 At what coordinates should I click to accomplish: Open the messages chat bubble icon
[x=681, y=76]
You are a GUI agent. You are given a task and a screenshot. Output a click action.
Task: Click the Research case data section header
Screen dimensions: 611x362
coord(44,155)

★ ★ ★ ★ ★ ★ ★

» JOB
Could you change every "section header" in the records to "section heading" and leave the rest of the records as they are?

» ANSWER BELOW
 At what coordinates should I click to accomplish: Open the messages chat bubble icon
[x=681, y=76]
You are a GUI agent. You are given a task and a screenshot. Output a click action.
Task: Click the Research case data section heading
Screen dimensions: 611x362
coord(44,155)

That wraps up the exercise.